WHAT YOU WILL DO. From the records below, extract only the lines running from the line with "Given: Collapse the" to the line with "The image size is (371, 588).", both lines included, reproducing them exactly.

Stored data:
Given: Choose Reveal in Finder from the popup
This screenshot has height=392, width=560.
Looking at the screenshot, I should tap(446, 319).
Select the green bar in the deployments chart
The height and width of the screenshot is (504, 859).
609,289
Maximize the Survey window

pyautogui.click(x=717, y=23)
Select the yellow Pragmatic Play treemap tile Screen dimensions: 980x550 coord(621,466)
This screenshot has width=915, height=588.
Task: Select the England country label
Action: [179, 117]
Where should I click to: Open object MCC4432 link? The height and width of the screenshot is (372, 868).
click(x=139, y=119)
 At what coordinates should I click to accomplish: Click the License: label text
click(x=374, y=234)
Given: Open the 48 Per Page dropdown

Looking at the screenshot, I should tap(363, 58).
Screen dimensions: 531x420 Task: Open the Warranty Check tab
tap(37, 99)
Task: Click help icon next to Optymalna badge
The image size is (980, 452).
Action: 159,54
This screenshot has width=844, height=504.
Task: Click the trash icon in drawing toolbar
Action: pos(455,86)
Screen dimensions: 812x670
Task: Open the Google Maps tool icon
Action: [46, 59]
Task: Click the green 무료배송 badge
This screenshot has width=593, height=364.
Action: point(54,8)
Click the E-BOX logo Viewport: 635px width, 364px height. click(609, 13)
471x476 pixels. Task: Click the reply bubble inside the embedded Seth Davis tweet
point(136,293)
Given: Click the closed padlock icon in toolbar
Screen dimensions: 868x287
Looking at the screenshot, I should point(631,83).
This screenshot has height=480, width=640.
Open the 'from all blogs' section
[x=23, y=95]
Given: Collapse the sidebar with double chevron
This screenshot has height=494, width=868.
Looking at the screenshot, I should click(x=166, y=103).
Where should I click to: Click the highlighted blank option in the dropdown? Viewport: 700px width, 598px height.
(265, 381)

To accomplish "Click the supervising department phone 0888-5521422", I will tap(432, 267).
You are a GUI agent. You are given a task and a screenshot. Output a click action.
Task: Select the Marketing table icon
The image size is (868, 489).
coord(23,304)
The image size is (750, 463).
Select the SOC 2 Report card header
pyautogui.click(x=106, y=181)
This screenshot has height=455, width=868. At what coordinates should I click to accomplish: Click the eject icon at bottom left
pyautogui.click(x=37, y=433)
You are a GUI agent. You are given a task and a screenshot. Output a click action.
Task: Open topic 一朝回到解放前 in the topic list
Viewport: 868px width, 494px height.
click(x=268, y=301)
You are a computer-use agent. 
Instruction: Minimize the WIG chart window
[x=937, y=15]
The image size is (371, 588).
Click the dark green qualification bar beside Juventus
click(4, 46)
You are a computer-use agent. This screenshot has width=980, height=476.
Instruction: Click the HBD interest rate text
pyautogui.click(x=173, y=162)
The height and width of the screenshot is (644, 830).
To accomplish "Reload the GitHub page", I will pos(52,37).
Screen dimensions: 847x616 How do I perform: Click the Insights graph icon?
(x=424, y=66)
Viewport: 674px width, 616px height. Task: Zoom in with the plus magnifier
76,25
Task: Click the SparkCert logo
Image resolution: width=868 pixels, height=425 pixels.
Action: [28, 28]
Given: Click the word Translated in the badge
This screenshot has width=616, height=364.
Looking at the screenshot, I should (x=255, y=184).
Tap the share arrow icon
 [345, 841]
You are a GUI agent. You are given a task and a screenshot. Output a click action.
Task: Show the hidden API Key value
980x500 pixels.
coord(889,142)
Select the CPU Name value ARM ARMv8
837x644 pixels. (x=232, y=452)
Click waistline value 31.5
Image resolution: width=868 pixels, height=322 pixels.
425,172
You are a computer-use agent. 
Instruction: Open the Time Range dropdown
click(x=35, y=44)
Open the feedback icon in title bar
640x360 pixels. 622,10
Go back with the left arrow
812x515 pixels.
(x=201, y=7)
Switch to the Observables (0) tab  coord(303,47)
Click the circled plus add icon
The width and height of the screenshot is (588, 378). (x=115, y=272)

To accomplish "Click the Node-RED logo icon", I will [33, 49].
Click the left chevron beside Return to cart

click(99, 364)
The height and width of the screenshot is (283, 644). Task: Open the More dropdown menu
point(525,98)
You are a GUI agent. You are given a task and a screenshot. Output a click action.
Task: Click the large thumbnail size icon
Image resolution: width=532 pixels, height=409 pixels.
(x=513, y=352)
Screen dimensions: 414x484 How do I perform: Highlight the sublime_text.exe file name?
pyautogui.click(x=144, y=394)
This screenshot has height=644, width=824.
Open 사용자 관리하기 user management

PROBLEM SOLUTION.
Given: Collapse the sidebar with double chevron
This screenshot has height=494, width=868.
Looking at the screenshot, I should click(x=166, y=103).
Where should I click to: Click the highlighted blank option in the dropdown? Viewport: 700px width, 598px height.
(265, 381)

To accomplish "Click the supervising department phone 0888-5521422", I will tap(432, 267).
You are a GUI agent. You are given a task and a screenshot. Output a click action.
Task: Select the Marketing table icon
The image size is (868, 489).
coord(23,304)
The image size is (750, 463).
Select the SOC 2 Report card header
pyautogui.click(x=106, y=181)
This screenshot has height=455, width=868. At what coordinates should I click to accomplish: Click the eject icon at bottom left
pyautogui.click(x=37, y=433)
You are a GUI agent. You are given a task and a screenshot. Output a click action.
Task: Open topic 一朝回到解放前 in the topic list
Viewport: 868px width, 494px height.
click(x=268, y=301)
You are a computer-use agent. 
Instruction: Minimize the WIG chart window
[x=937, y=15]
The image size is (371, 588).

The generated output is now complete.